--- begin Text excerpt ---

This curriculum was originally written for pastors and full time missionaries; however the principles and tips apply to all those who work and have a family or one or the other!
Focus on doing the Will of God.
You can find Scriptures and questions to ask yourself from our channel on God's Will. Here are three things to keep as a mindset whenever plans and action occur:
- The key to success is to find out what God wants you to do, and then do it. This can be done through knowing His Word and with prayer!
"Be very careful, then, how you live--not as unwise but as wise, making the most of every opportunity, because the days are evil. Therefore do not be foolish, but understand what the Lord's will is." (Ephesians 5: 15- 17)
- Look at how Jesus prioritized and managed His time.
"Very early in the morning, while it was still dark, Jesus got up, left the house and went off to a solitary place, where he prayed." (Mark 1:35)
"I have brought you glory on earth by completing the work you gave me to do." (John 17:4)
- Remember, there is always enough time to do God's Will, there is never enough time to do yours. WWJD was very popular a few years back. What would Jesus do? We may not know the mind of God, nor can we ever second-guess Him. However, we can know what direction He would have us go by focusing on Him and His character. Let this be your guide!
- With the above principles in mind, evaluate how you spend your time.
Good management is "Proactive Scheduling," which produces results. "Crisis Management" does not! Proactive Scheduling is being well organized and making plans by budgeting the time so daily pastoral crises and realities of life that come up can be dealt with, while still maintaining your call and goals. By setting priorities and keeping a calendar of your appointments and activities, you will be able to stay focused on the goals and mission of the church, while still being available to pastor and shepherd the people.
To accomplish this you need three very import items: a calendar, a "to do" list, and a phone list. Experience has shown that it is best to have all three in one, and have a back up with an assistant in case you lose it. If you use a PDA or other electronic devise, back it up!! Although those things are fun to use, they are very unreliable and are often stolen! In order for you to be an effective Christian leader, your calendar and "to do" list should reflect those priorities discussed above. Effectively organizing all the details of your life and ministry will allow you to relax and keep focused on Christ and the call He gave you, while still having the time to be a pastor and a Shepherd. Details and responsibilities will be accomplished and not "fall through the cracks" of disorganization!
Here are some ideas:
- Have a well-organized PDA or Appointment Book to keep a time log of activities (if you have a PDA or any electronic appointment devise, back it up daily!). This is an overview of the year, month, week, and day. Go over it once a week to see how time is spent. What needs to increase? What needs to decrease? Observe which "time wasters" can be eliminated. Use this procedure to evaluate your own spiritual condition. How much time are you in prayer and in the Word? Make sure to develop a system of follow-up on meetings, appointments, and commitments made. Do not count on remembering everything, because you will not!
- Use the appointment book to keep track of places to go, people to see, and main things that need to be done during the day. In addition, this calendar can be used to block off time for the family and your personal spiritual growth time! Keep track of planning time, personal and family time, study and sermon preparation, pastoral care and counseling, appointments, meetings, projects, staff management, time with your leadership team, fellowship activities, telephone calls, email and other correspondence, and errands. Also, schedule interruptions and break times.

--- end Text excerpt ---
--- begin Records shown ---

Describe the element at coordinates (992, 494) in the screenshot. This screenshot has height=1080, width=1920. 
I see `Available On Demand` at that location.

--- end Records shown ---
--- begin Records shown ---

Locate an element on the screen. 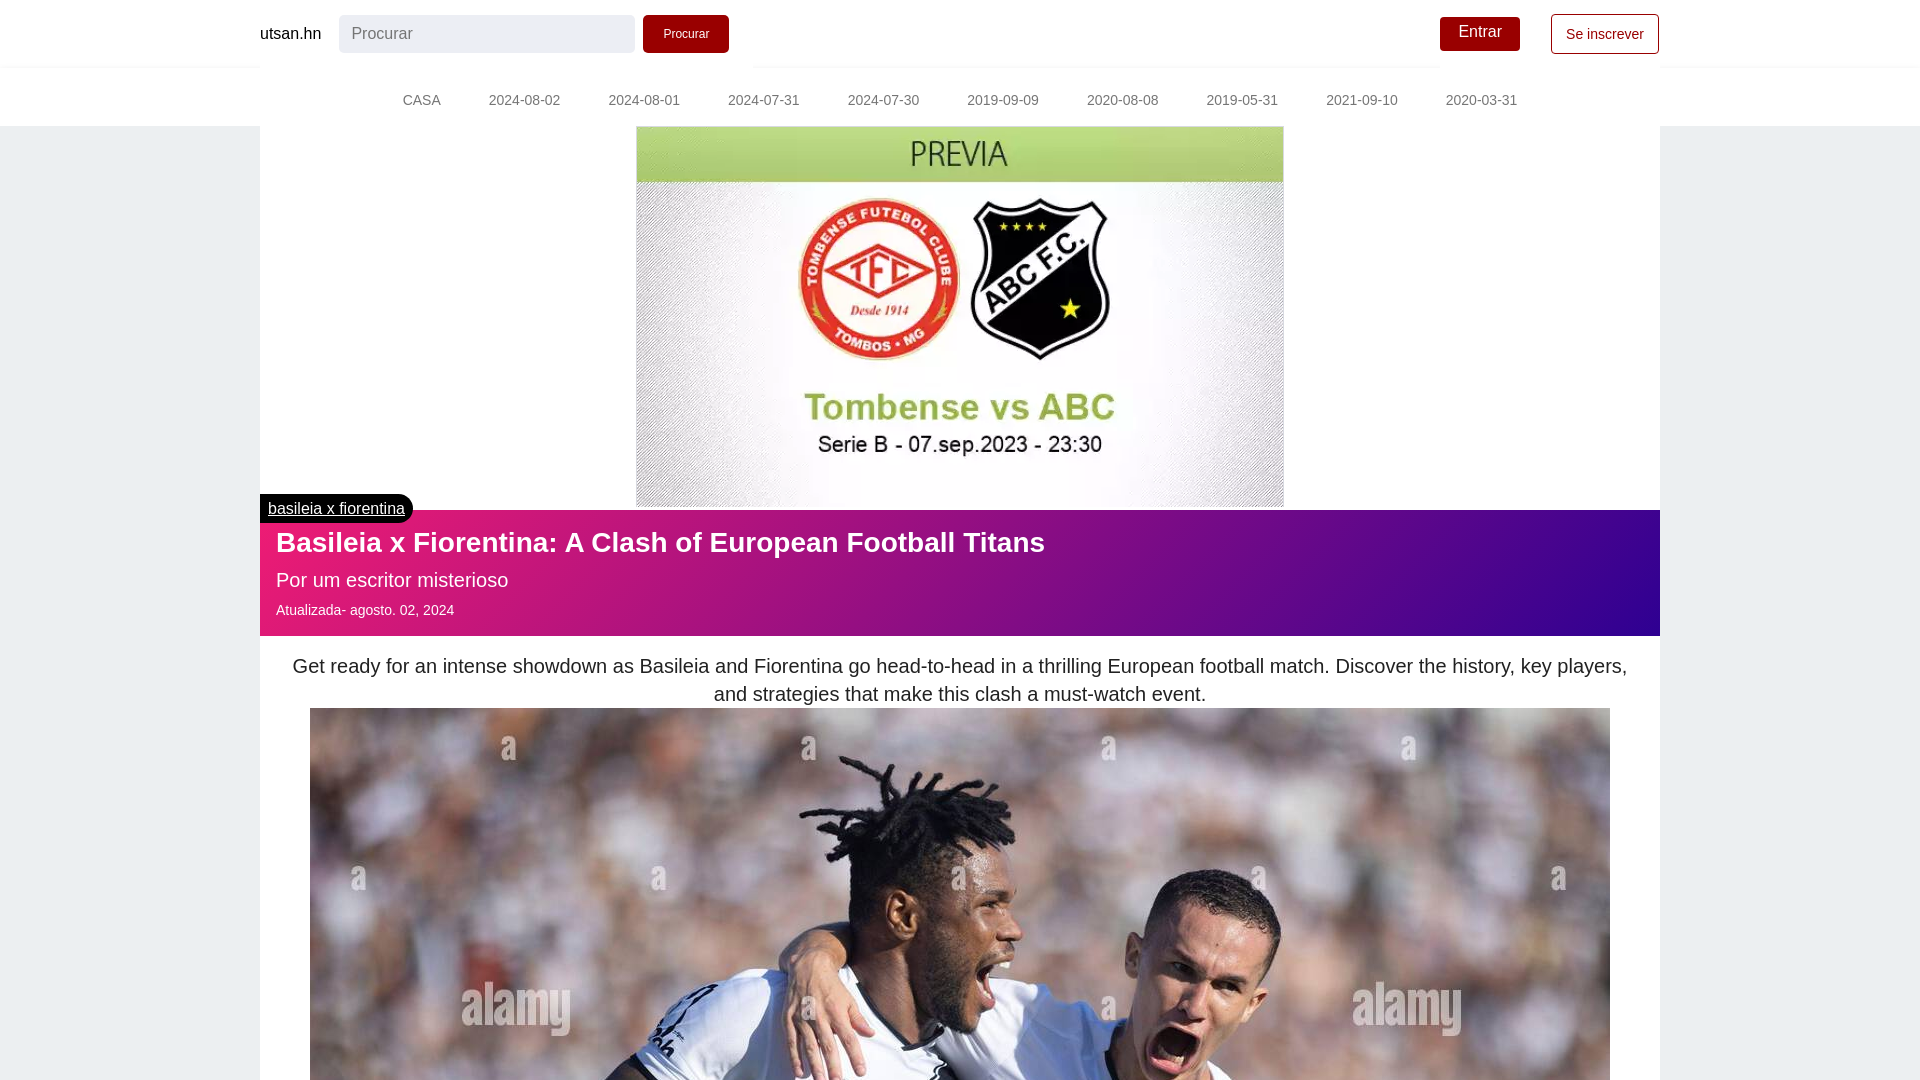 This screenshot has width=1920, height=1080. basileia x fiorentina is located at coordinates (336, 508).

--- end Records shown ---

Set task>
Please rewrite the time-management text starting at the words "- Remember, there" and stopping after "spend your time.", swapping in "compass" wherever "guide" appears.

Task result>
- Remember, there is always enough time to do God's Will, there is never enough time to do yours. WWJD was very popular a few years back. What would Jesus do? We may not know the mind of God, nor can we ever second-guess Him. However, we can know what direction He would have us go by focusing on Him and His character. Let this be your compass!
- With the above principles in mind, evaluate how you spend your time.